• **Exercise description**
Search the listing below for the string "新聞快遞" and copy every line where it occurs.

-- Provided information follows --

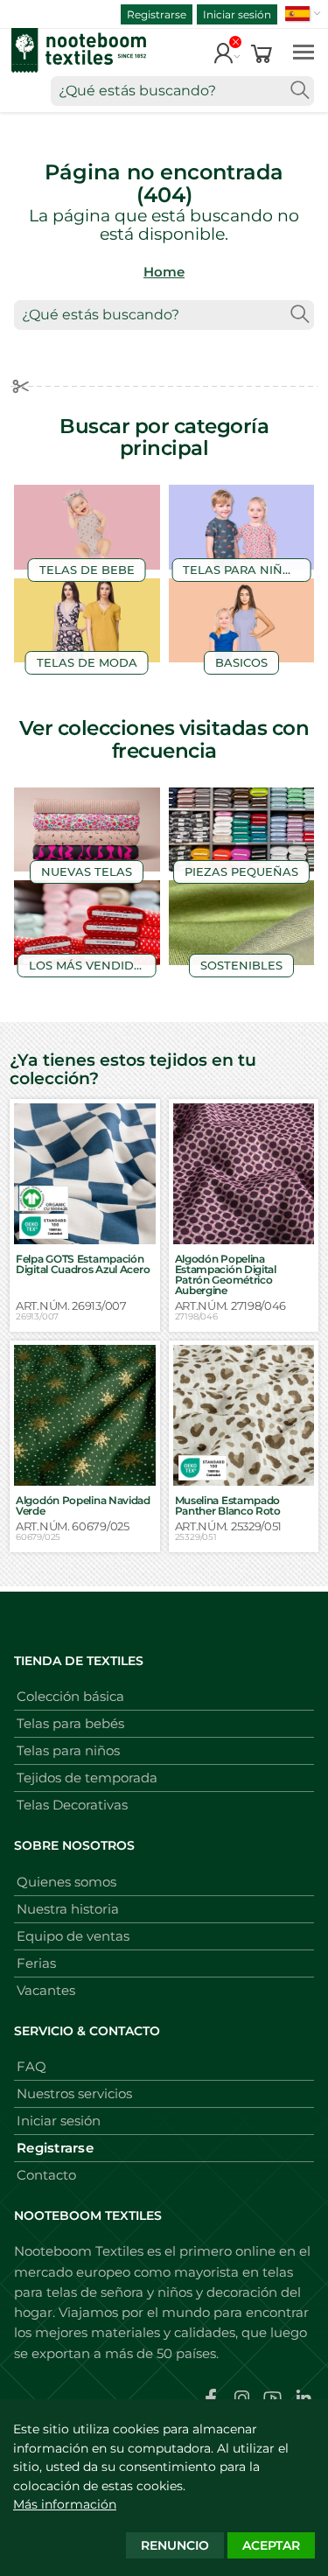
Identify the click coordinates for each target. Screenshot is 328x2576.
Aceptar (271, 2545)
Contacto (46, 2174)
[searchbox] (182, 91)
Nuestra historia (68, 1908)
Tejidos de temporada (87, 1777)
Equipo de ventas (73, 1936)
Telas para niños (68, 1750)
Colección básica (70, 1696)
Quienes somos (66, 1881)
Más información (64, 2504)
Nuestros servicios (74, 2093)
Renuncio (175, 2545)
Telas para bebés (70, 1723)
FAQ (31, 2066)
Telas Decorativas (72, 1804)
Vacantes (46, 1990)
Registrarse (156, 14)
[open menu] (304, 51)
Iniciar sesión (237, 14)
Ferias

-- Provided information concluded --
-- Provided information follows --

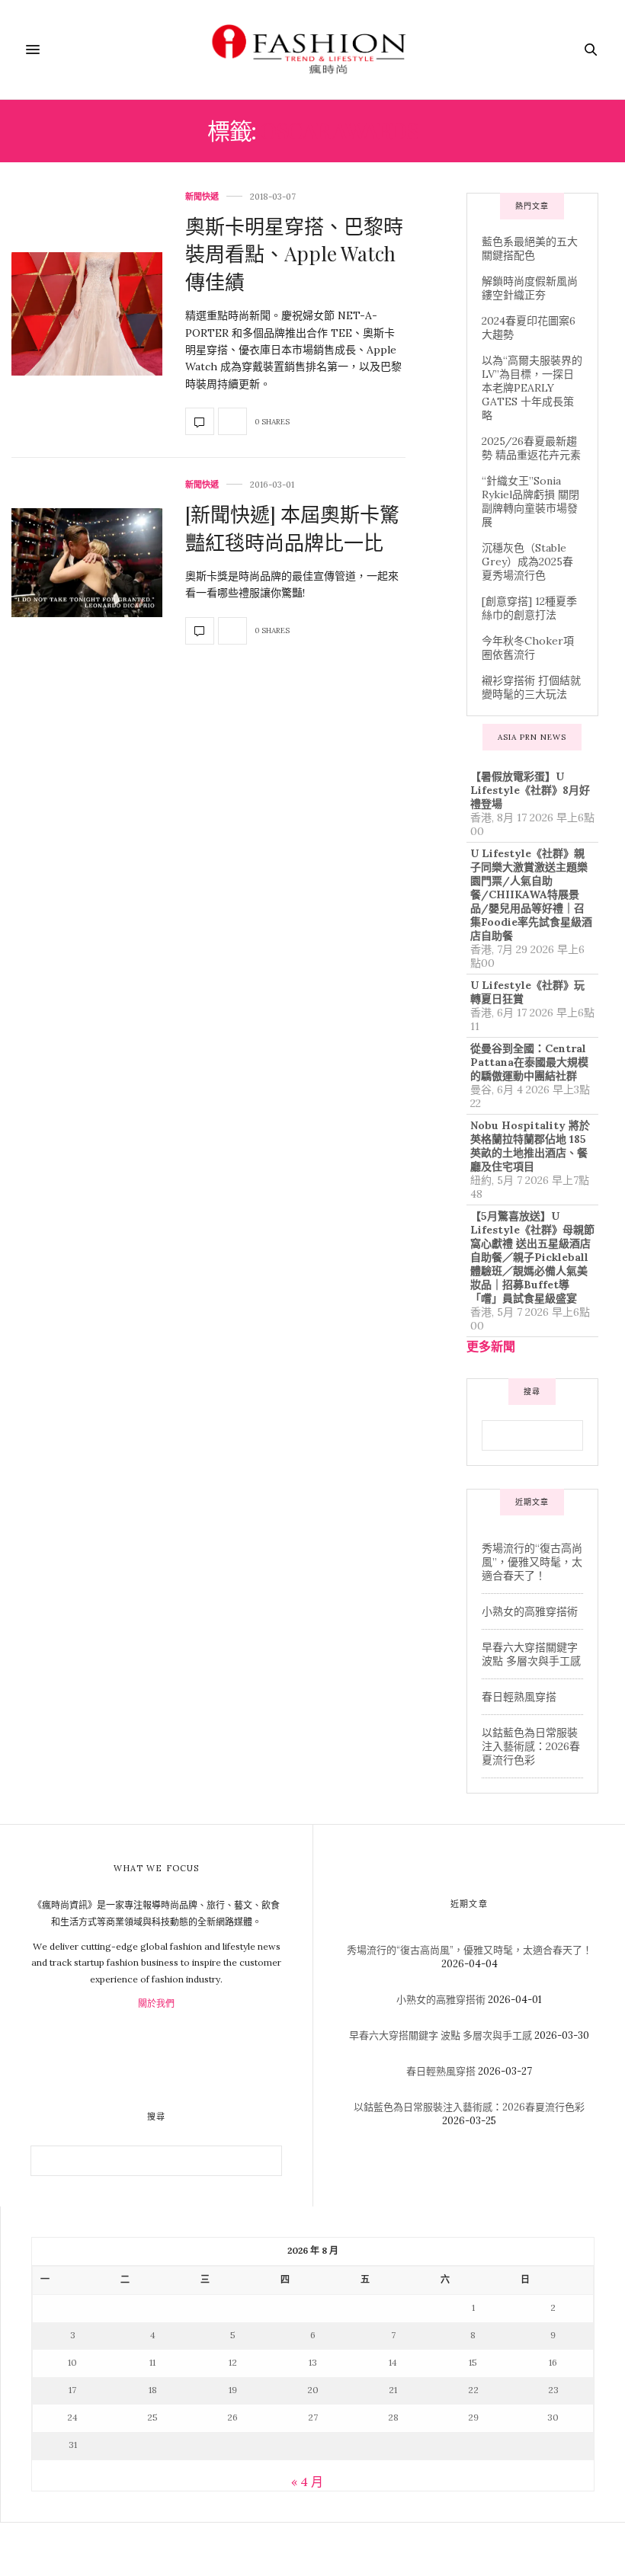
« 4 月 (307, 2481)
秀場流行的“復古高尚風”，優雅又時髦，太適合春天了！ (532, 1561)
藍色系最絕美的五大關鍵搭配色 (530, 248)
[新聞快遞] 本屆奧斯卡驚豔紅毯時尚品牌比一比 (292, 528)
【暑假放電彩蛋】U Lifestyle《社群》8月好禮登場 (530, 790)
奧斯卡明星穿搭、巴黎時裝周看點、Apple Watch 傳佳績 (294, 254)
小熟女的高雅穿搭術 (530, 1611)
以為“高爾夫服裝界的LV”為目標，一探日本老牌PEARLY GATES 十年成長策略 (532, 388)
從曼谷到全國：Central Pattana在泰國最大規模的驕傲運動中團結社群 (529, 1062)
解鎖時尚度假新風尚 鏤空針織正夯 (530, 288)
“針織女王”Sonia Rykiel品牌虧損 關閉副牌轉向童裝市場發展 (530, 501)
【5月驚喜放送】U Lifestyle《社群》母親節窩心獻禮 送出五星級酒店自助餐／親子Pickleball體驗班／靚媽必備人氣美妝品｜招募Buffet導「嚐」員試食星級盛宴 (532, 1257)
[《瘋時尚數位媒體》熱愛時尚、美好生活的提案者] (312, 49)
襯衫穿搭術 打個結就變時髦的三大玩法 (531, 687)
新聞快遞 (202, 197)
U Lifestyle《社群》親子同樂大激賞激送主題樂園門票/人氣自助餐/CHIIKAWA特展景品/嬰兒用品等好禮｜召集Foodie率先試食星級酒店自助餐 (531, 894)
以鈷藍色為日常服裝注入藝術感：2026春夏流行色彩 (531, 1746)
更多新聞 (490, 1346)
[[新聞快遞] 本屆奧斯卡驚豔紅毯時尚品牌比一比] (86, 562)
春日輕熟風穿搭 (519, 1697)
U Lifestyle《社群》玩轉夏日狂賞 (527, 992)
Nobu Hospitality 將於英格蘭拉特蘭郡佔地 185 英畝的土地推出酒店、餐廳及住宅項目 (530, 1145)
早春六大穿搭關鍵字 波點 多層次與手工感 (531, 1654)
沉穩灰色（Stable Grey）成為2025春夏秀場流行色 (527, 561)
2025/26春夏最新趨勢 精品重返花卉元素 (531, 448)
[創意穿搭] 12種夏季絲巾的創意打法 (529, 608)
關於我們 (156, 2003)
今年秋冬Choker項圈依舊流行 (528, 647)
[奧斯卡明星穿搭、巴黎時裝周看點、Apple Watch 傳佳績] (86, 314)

-- Provided information concluded --
-- Provided information follows --

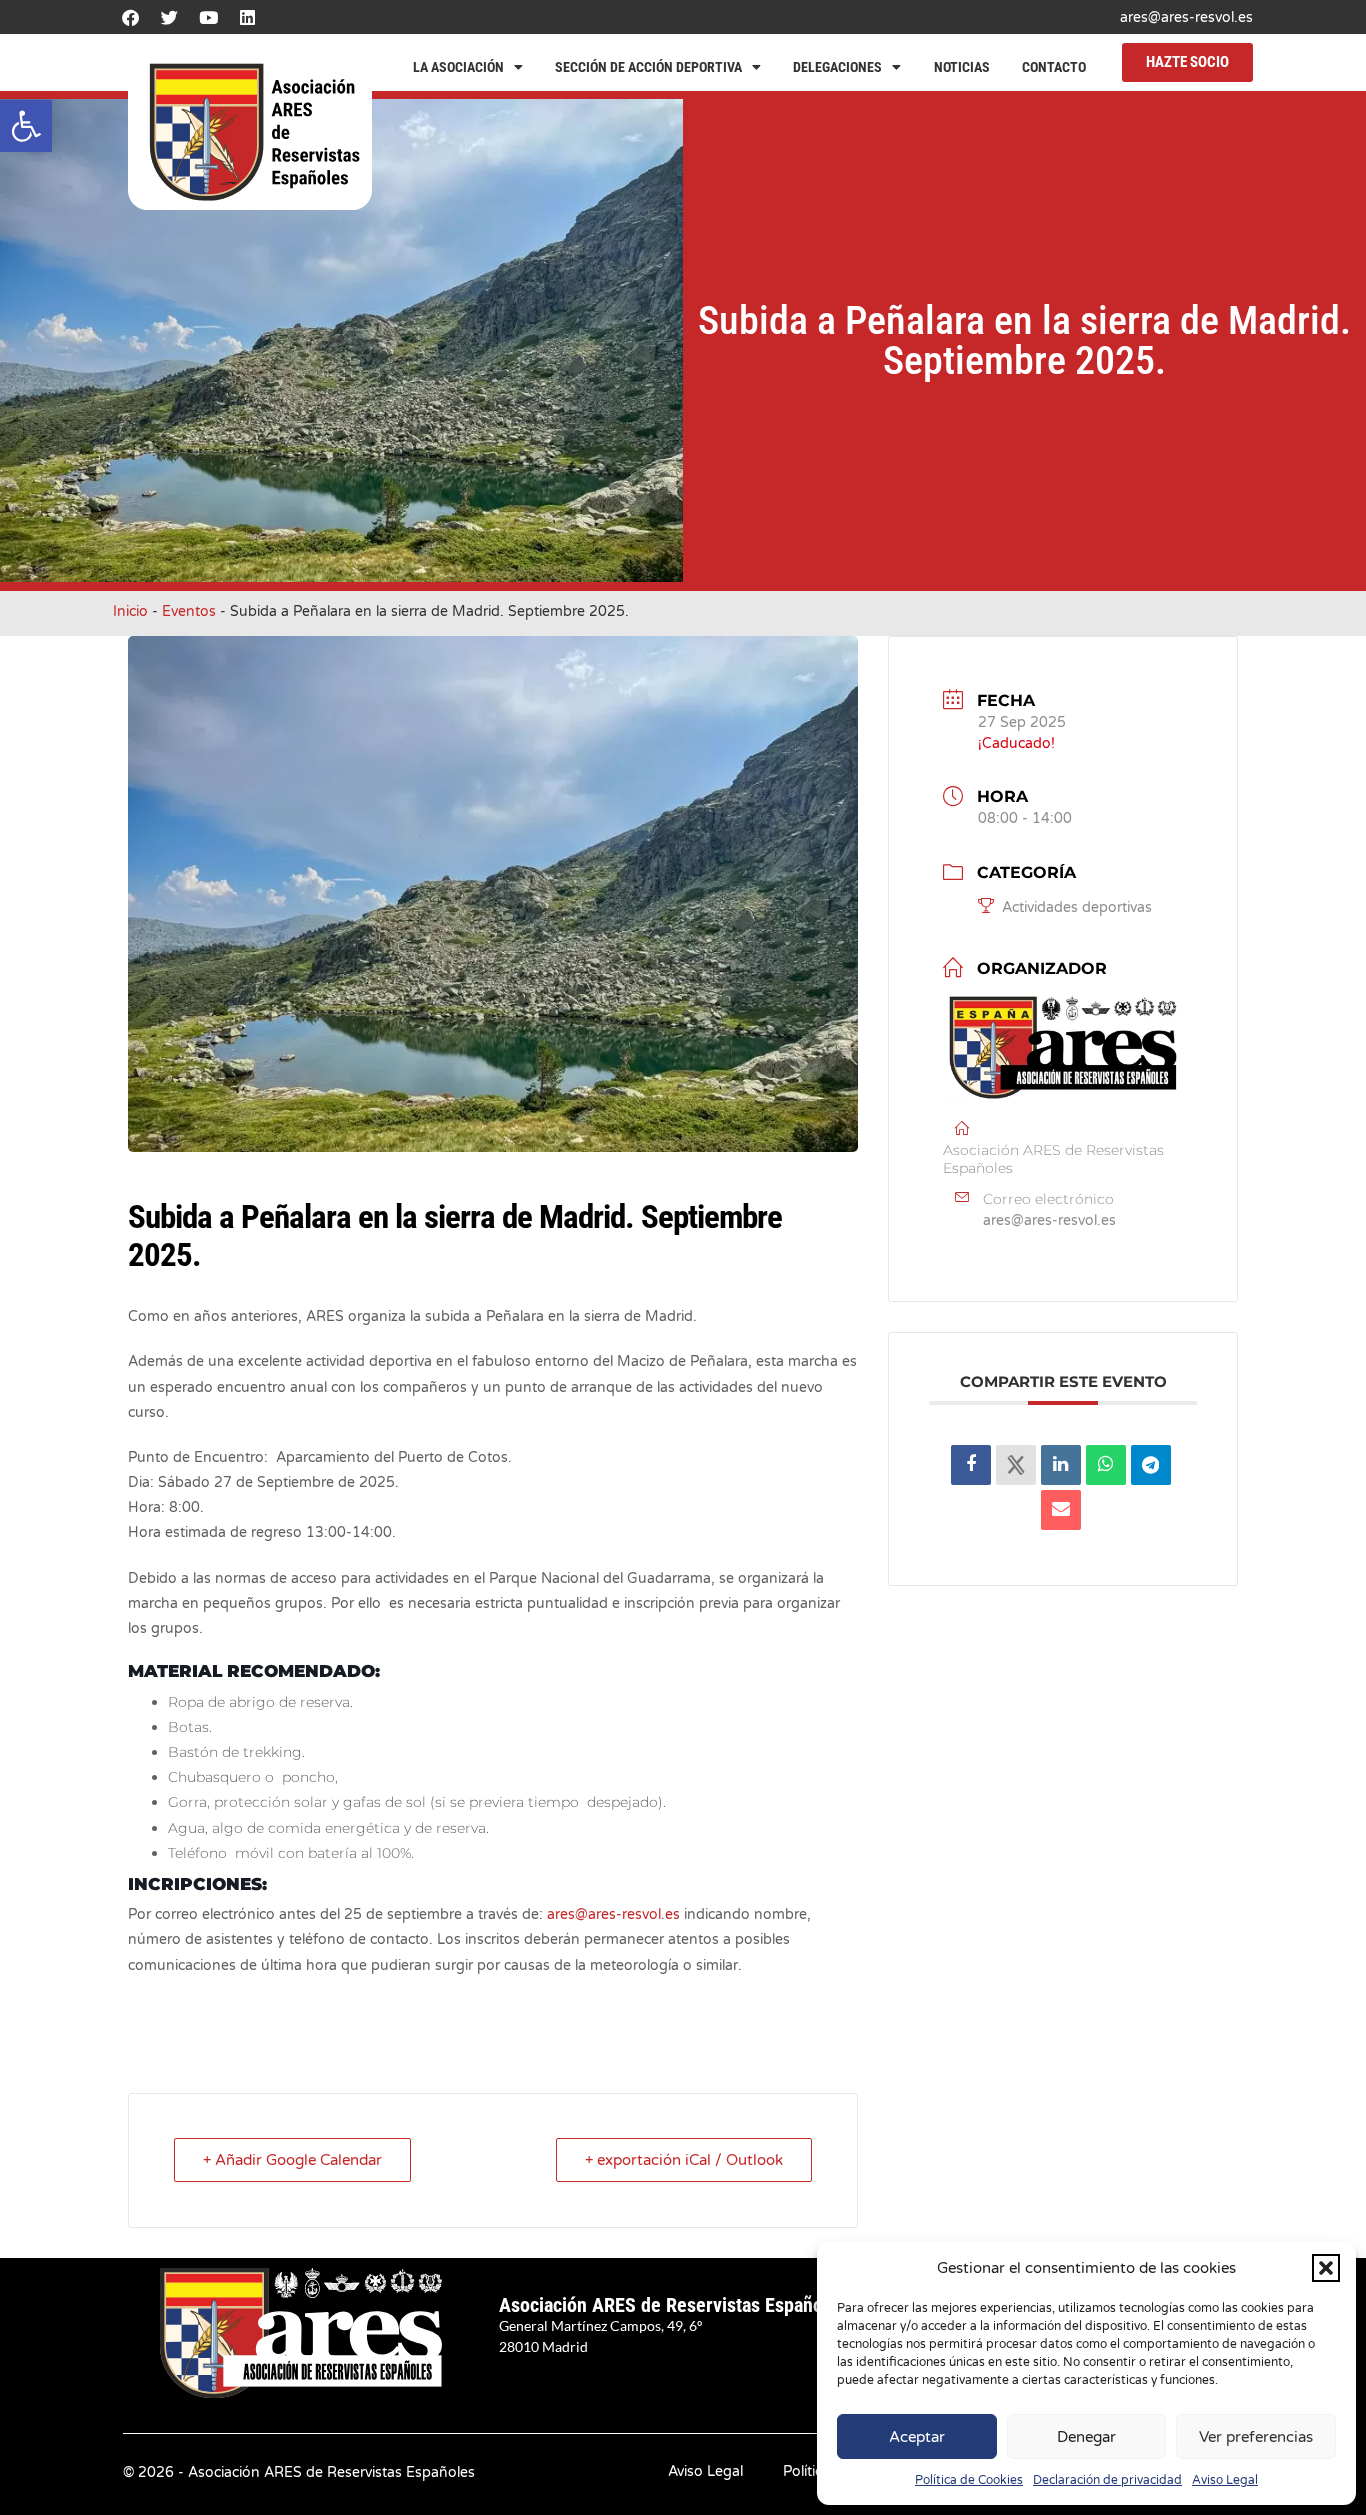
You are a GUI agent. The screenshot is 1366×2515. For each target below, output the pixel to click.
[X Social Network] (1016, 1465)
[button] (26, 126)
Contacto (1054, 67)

-- Provided information concluded --

• **Solution to the exercise**
[新聞快遞] 本屆奧斯卡驚豔紅毯時尚品牌比一比 (292, 528)
新聞快遞 (202, 197)
[[新聞快遞] 本屆奧斯卡驚豔紅毯時尚品牌比一比] (86, 562)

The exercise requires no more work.